Auch Nutzer ohne Quadcopter werden mit der Anwendung wenig anfangen können. Sie ist keine allgemeine Kamera, kein Bildeditor und kein Ersatz für eine Drohnenplattform mit umfangreichen Planungsfunktionen. Wer lediglich schöne Smartphone-Fotos aufnehmen möchte, braucht sie nicht. Ihr Nutzen entsteht erst durch das Zusammenspiel mit dem passenden Fluggerät.
Der Entwickler cooingdv hält die Anwendung mit Version 1.7.1 auf einem klar abgegrenzten Zweck. Für mich bedeutet das: Ich würde vor der Nutzung prüfen, ob genau der eigene Quadcopter mit der App zusammenarbeitet, und anschließend zunächst einen Testflug ohne wertvolles Motiv machen. Dieser kleine Vorbereitungsschritt ist sinnvoller, als direkt einen besonderen Ort anzusteuern und erst dort festzustellen, dass der Ablauf nicht wie erwartet funktioniert.
Mein Urteil nach dem kreativen Ablauf
Ich mag an KY UFO, dass sie den Weg von der Idee zur Luftaufnahme nicht unnötig kompliziert macht. Die App lädt dazu ein, Perspektiven auszuprobieren, Bewegungen bewusst zu planen und aus kurzen Versuchen zu lernen. Für ein spontanes Projekt am Wochenende oder eine einfache Aufnahme für Freunde reicht dieser Ansatz gut aus.
Gleichzeitig sollte niemand sie mit einer vollständigen Produktionsumgebung verwechseln. Die eigentliche kreative Arbeit verteilt sich auf mehrere Schritte: Motiv planen, Quadcopter sicher steuern, Aufnahme wiederholen, Material auswählen und anschließend gegebenenfalls mit anderen Werkzeugen bearbeiten. Wer diese Aufteilung akzeptiert, bekommt einen brauchbaren Einstieg. Wer alles in einer einzigen App erledigen möchte, wird wahrscheinlich schnell an Grenzen stoßen.
Mein persönlicher Rat lautet daher: Nutze sie für kurze, klar geplante Luftbildideen und arbeite mit mehreren kleinen Testaufnahmen. Halte das Smartphone stabil, fliege langsam, prüfe das Material erst nach der Landung und denke vor dem Teilen an Bildformat und Privatsphäre. So holst du mehr aus der einfachen Oberfläche heraus, ohne Funktionen zu erwarten, für die sie nicht gedacht ist.

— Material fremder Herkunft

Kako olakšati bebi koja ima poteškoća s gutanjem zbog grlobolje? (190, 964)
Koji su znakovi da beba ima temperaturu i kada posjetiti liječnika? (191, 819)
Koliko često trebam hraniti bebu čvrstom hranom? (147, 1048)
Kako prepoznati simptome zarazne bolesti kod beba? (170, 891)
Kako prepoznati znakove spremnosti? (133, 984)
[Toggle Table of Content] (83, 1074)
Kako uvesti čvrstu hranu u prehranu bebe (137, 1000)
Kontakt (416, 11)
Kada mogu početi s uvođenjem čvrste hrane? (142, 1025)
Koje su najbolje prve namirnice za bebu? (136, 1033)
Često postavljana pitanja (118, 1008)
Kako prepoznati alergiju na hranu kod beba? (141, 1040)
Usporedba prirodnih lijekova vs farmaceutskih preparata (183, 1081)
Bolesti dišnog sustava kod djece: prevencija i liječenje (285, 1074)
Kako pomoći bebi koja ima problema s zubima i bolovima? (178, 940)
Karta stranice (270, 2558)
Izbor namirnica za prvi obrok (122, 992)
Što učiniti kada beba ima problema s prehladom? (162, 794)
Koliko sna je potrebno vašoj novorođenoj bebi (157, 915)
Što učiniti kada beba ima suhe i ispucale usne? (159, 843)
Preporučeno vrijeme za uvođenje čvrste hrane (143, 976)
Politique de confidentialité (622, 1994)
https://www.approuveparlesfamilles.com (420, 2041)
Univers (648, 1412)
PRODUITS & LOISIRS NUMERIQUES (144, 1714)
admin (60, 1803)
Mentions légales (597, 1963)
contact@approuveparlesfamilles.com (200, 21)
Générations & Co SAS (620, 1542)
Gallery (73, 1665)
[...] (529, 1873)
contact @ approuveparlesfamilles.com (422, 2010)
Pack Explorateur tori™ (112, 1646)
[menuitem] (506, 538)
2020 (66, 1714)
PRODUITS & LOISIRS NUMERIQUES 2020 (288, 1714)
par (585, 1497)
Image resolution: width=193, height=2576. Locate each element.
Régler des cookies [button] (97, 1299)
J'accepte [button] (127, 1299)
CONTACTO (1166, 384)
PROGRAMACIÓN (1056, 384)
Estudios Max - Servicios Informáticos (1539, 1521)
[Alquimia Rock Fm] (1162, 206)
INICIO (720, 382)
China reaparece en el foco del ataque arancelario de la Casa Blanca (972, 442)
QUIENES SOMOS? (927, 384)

Unterm Strich ist KY UFO eine kostenlose Foto-App mit einem sehr speziellen, aber verständlichen Zweck. Sie eignet sich als niedrigschwelliger Zugang zum Fliegen und Aufnehmen mit einem Quadcopter, besonders wenn unkomplizierte Bedienung wichtiger ist als professionelle Kontrolle. Für mich ist sie dann eine gute Empfehlung, wenn du bereits das passende Fluggerät hast und deine ersten kreativen Luftaufnahmen machen möchtest. Für anspruchsvolle Produktionen, reine Bildbearbeitung oder ausgefeilte Drohnenplanung würde ich dagegen eine andere Lösung wählen.